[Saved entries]
○ ○ ○
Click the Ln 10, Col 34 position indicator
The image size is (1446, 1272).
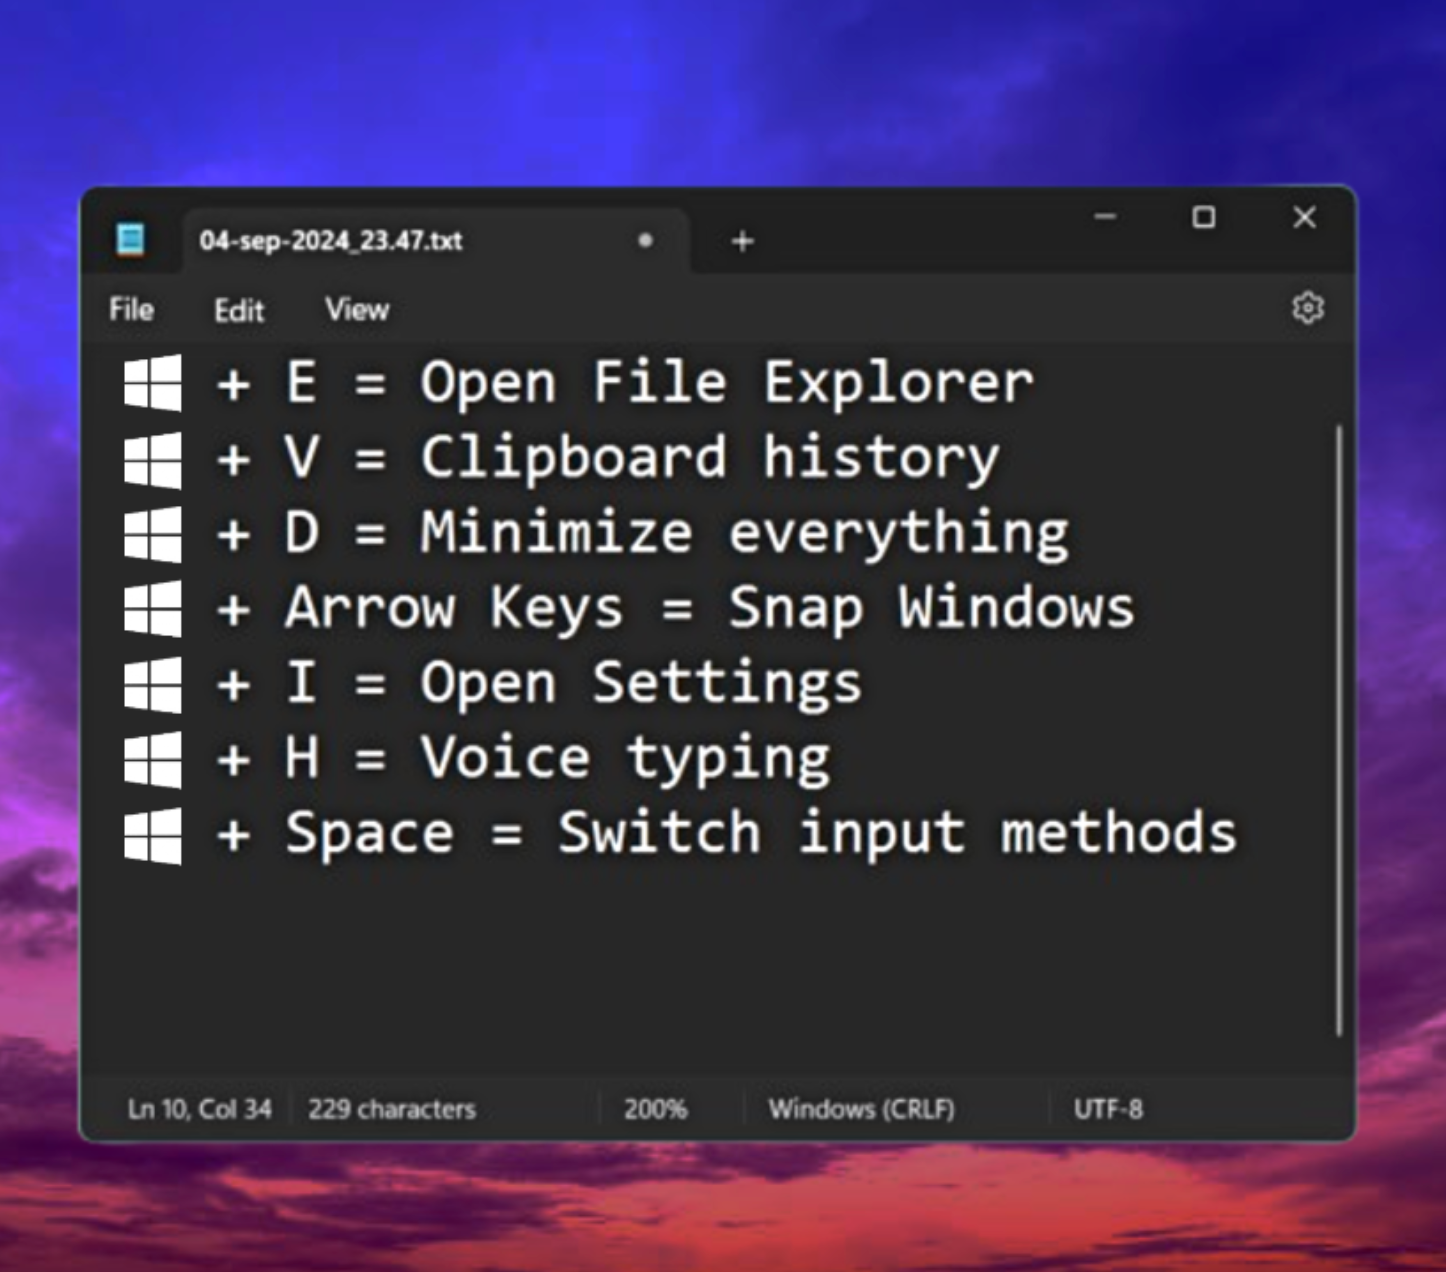(x=198, y=1109)
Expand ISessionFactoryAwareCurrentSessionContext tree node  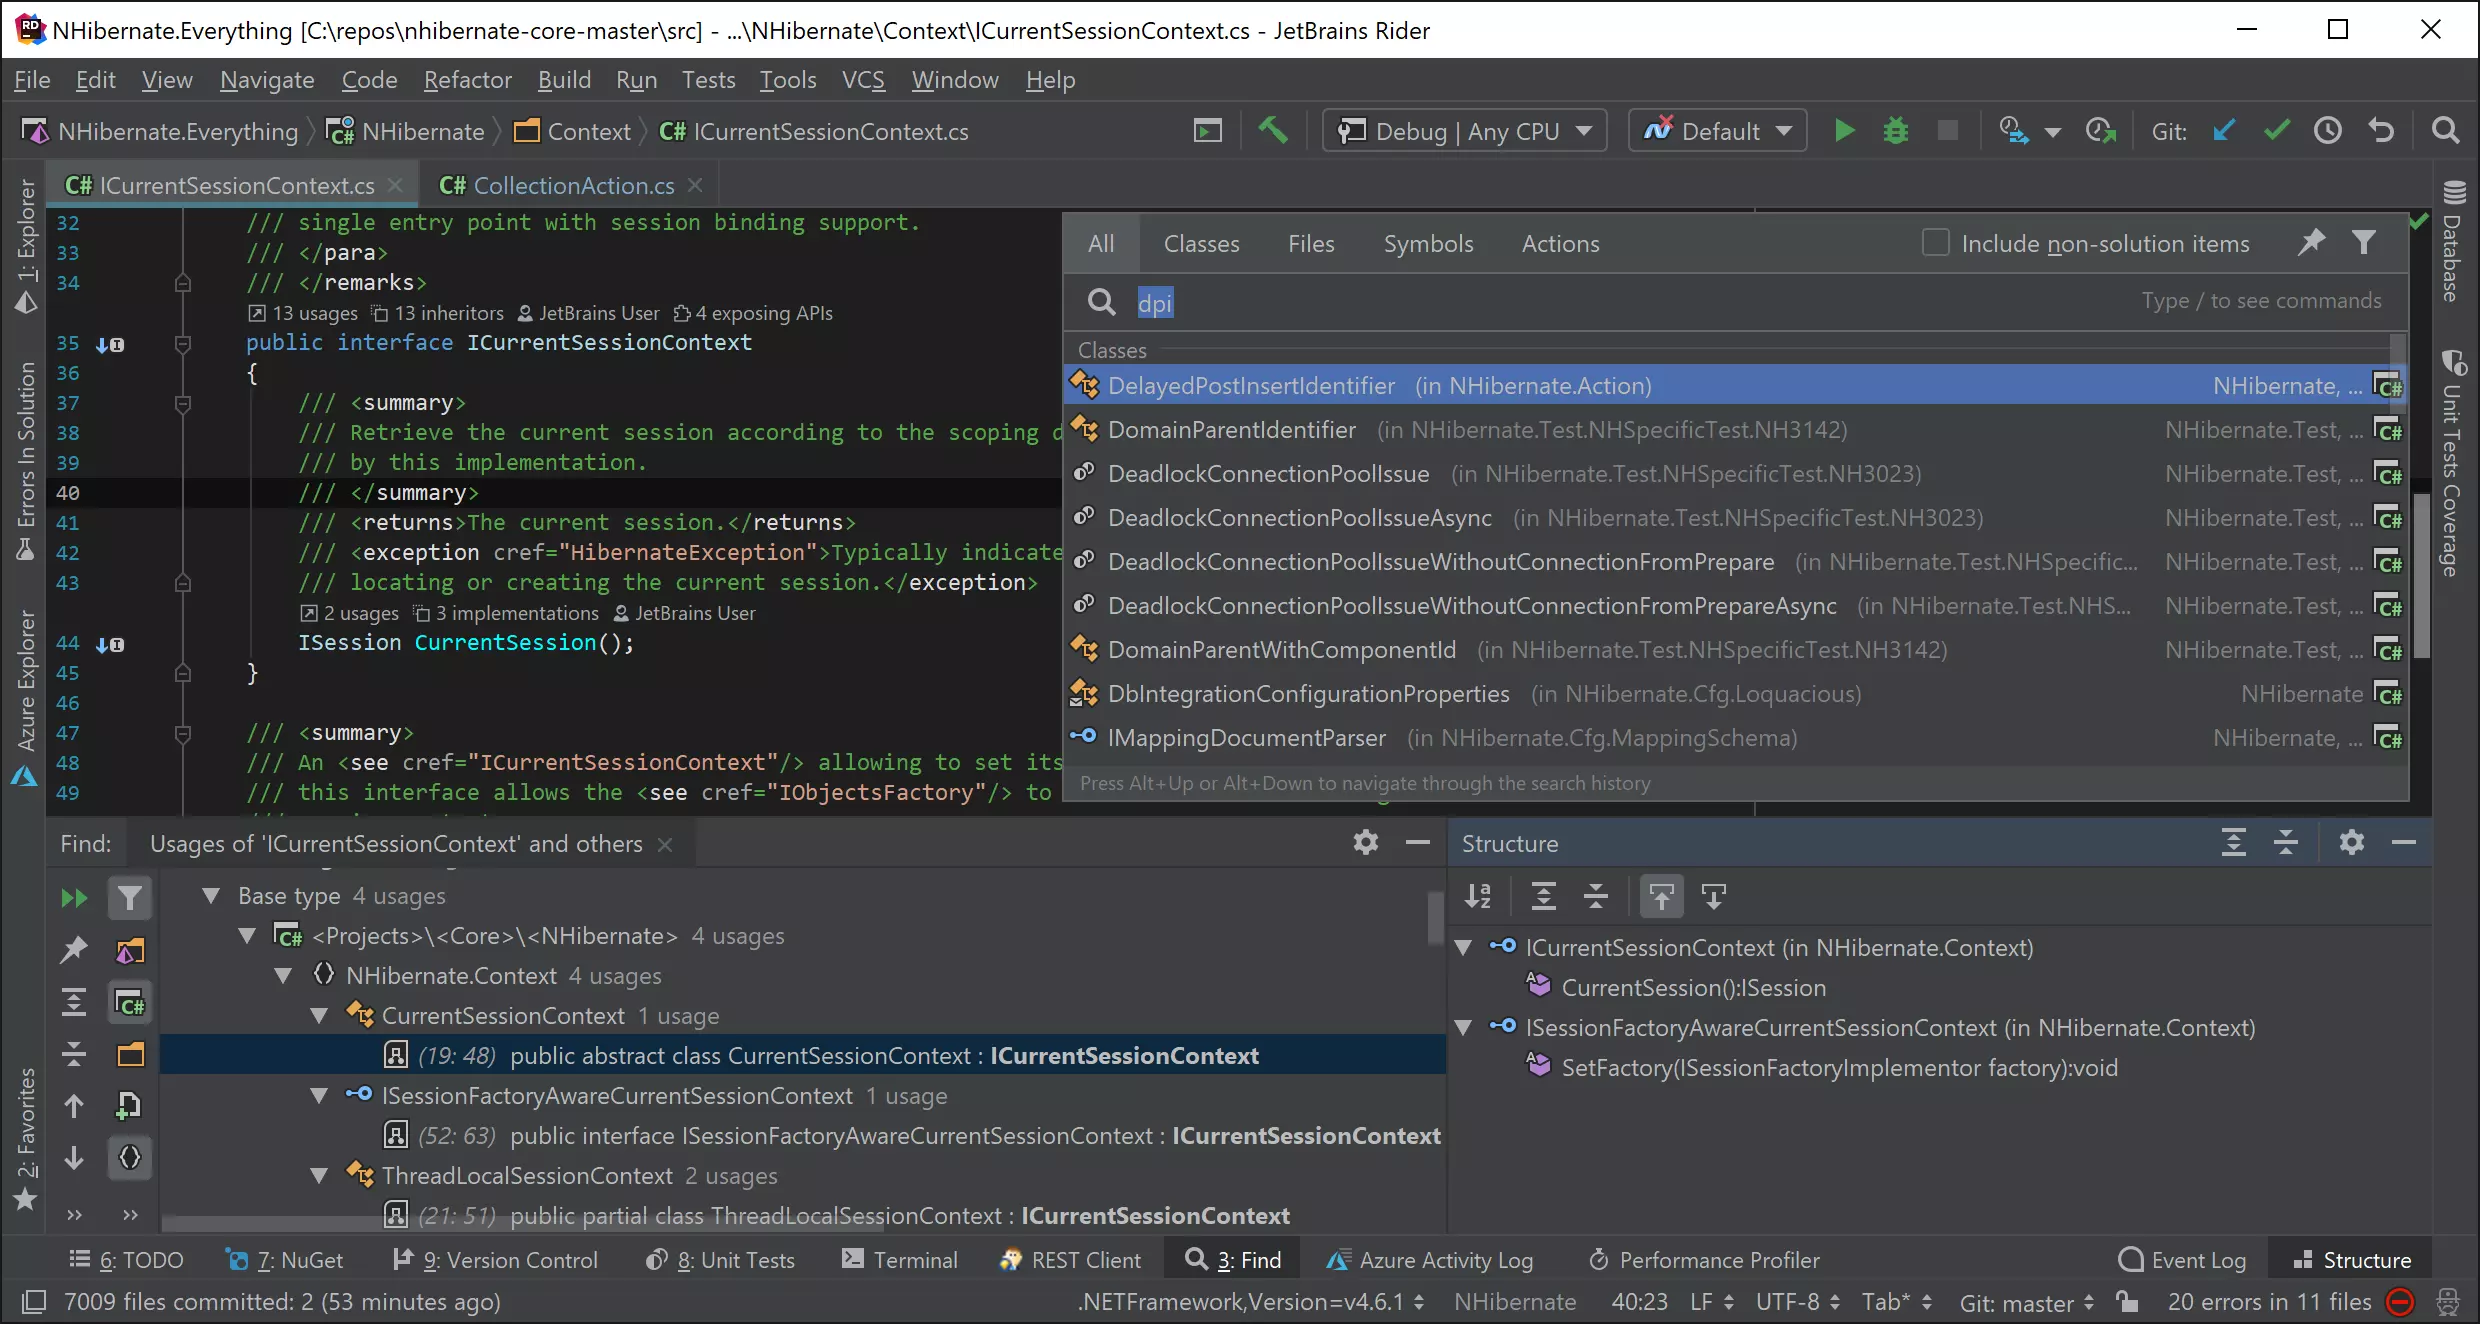coord(1463,1025)
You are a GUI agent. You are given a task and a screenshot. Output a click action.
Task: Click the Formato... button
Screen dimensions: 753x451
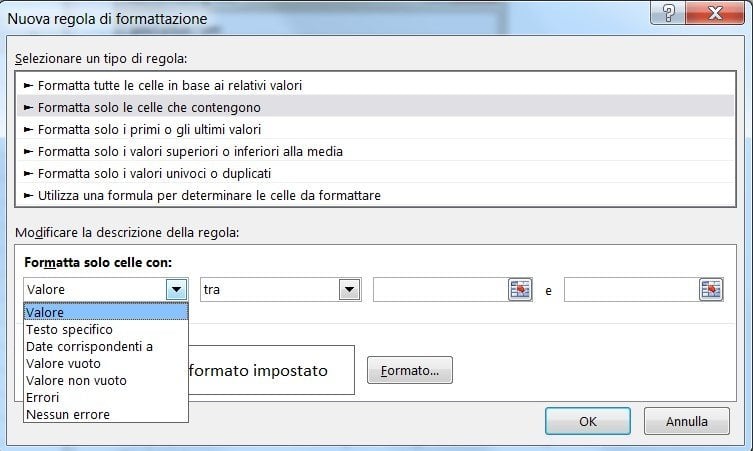(x=410, y=370)
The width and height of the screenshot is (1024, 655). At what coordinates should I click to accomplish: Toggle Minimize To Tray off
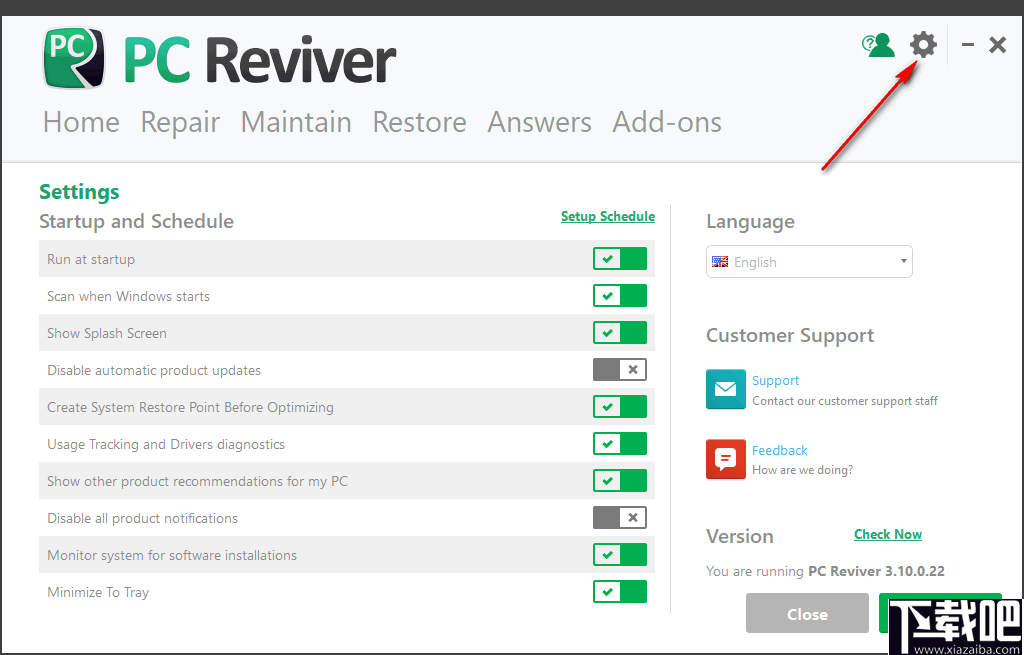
○ ○ ○
Prompt>
Return each line above where the word "screenshot" shows up.

Exercise result>
You are a GUI agent. You are given a task and a screenshot. Output a click action.
The width and height of the screenshot is (1024, 655). At what coordinates should I click to accomplish: Toggle Minimize To Tray off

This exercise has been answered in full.